Disclaimer: Since I started the draft of this post (July 14th) I’ve came across several people who managed to convey what I was thinking far more eloquently that I ever could. I debated not finishing the post but realised that was succumbing to the very feeling I was trying to express, that it wasn’t “good” enough. So go read John Sonmez post on When Being good is Bad and Iris Classon‘s posts “My First year of Programming“, 365 Stupid Questions” series and her Hanselminutes interview then indulge me as I dump my thought loosely below in my first steps to becoming a better blogger…

“Am I doing this ‘right'”

Since committing to .net a few years ago from Classic asp I’ve increasingly found myself suffering from a mental anguish, an almost irrational fear on whether my code was “right”. It was as if solving the problem was no longer enough, it had to be done “right”. “Right” however proved to be something that always remained just outwith my grasp.

I switched from Classic asp to c# and mvc. Great they said, but you should also use an ORM.

So I write some more code and implement linq2sql. Fantastic they say, but it’s outdated, use entity framework.

I rebel. I Install-Package dapper. Fine they say. But you really should be using TDD. And your code isn’t really DRY. And your not following SOLID principles.


I get depressed. I yearn for the simple days where I wrote simple code that Got Stuff Done. When I wasn’t judged. My head tells me that “this is better, this is ‘right'” but my in my heart I don’t feel it. My focus is constantly on the fine detail of the implementation, not on the problem I’m trying to solve. I abandon ideas without even writing any real code because I can’t fit my approach into a mythical model of perfection. I no longer care if I’m solving business needs but instead obsess over what other may think of my code. I become locked in a crippling cycle of Analysis Paralysis.

I despair. This used to be fun.

I consider giving up.

Sadly due to Financial but mainly Marital constraints my dreams of being of joining the circus are cut short and I focus back on what it is I’m missing.
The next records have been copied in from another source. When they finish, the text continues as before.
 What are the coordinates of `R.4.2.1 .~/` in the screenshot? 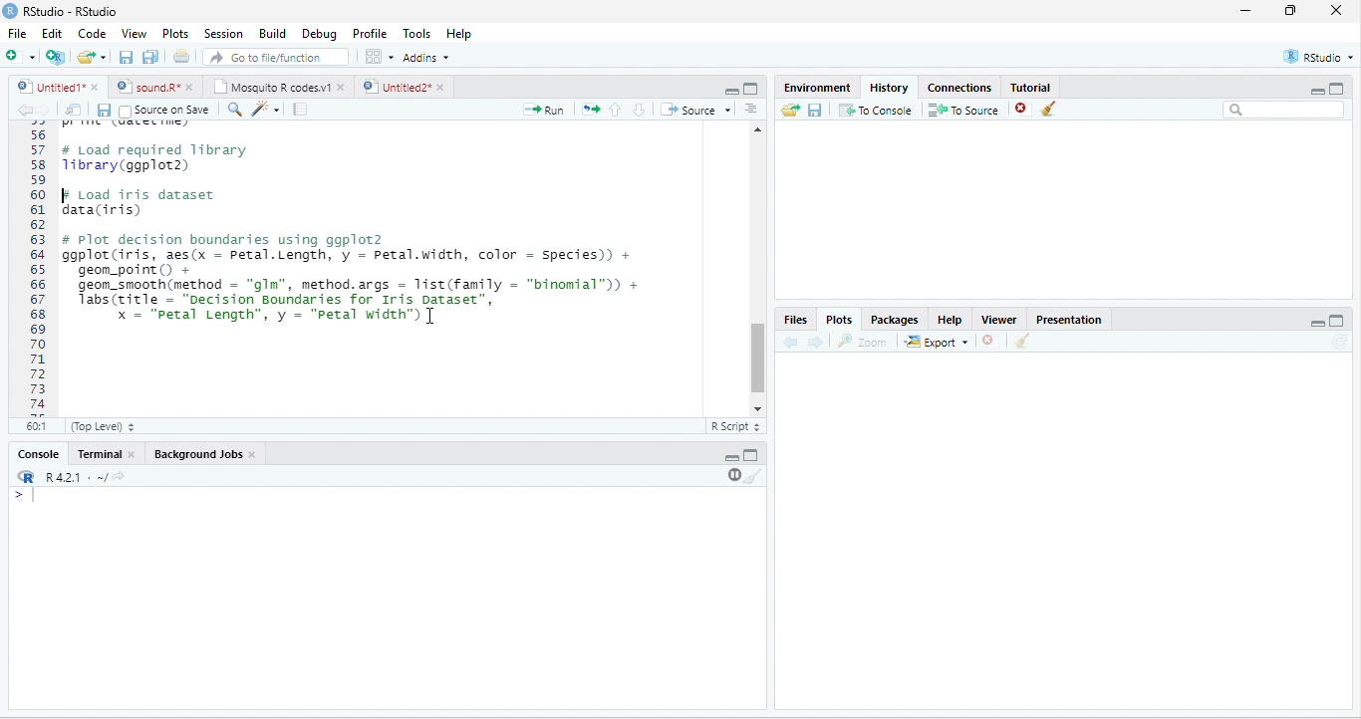 It's located at (71, 478).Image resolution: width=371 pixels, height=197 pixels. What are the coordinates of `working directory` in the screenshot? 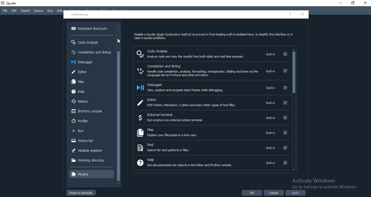 It's located at (91, 161).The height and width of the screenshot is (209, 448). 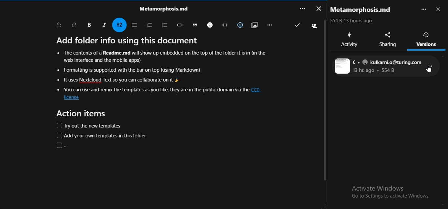 I want to click on text, so click(x=163, y=92).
Meet the New Boss, Worse than the old boss

In my earlier days, I was a self-taught Classic ASP programmer. I tried things, copied, pasted and response.write’d my way through several projects, from 3-pages-for-£500 starter sites for local businesses to a knowledge management system that was ultimately rolled out across all Business Gateway offices in Scotland. My focus was always on what the customer wanted. I was the sole developer, architect and often trainer in the systems I built. I took pride in them, followed ‘best practices’ as far as my application design went but ultimately I reveled in the freedom afforded to me by the liberal and seductive ways of Classic ASP.

As time progressed I began to hit the inherent limits of classic ASP. The natural progression was onto .NET and once the MVC framework was released (I’m not a webforms fan) I finally committed both myself and the development team I was leading onto MVC 1.0 and away from Classic ASP.

We turned out our first big project despite not really knowing what we were doing and it performed well under peak traffic for our business. It was, by all accounts, a success and a great achievement for the team who built it in a ridiculously short timescale, but for me both personally and professionally it felt overly complex and cumbersome. Ultimately we’d made the switch to .NET but I couldn’t really see what we’d gained.


We had all the component parts of a good project. According to the book we had done it “right”. But I was increasingly becoming frustrated by my attempts to constrain the project to these ideals. I found myself refusing to make changes to the project that we would otherwise have accommodated on the old site. Adding new sections or modifying existing behavior became major undertakings (I work in a very reactive industry, completely changing the behavior of one page several times a day is not uncommon). Basically, our old spaghetti code ASP site was far easier to hack on a daily basis.

As a developer this was quite difficult to take. I’d taken this route as progress and it had completely failed. Sure, the app well worked but it was a maintenance nightmare. I’d became more hung up on whether my linq2sql implementation was a true repository, or on created a ‘service’ layer that was basically just a pass-through of the repo that I’d completely lost my sense of direction. On paper it was perfect. In reality is was a miracle it built when you hit F5.

How could this be..

The short version, I f*cked it up. The not much longer version, Ideals are just that, aspire to them by all means but don’t let them rule your life. I attributed the failure of the project to my own perceived lack of ability rather than the real scenario which was that we’d failed to plan for our uber-reactive change needs in the design.


The project mentioned above was almost 3 years ago. I’ve built countless MVC apps since, each slightly better than the last. I’ve gradually started to introduce some design methodologies into my projects (repository/activerecord data access, sensible separation of projects) but don’t let them rule my initial approach. I still aspire to my previous ideals but I’ve also accepted that my opinion counts as well. Do what works for you. Read and research everything, experiment with new approaches but ultimately make your own decision.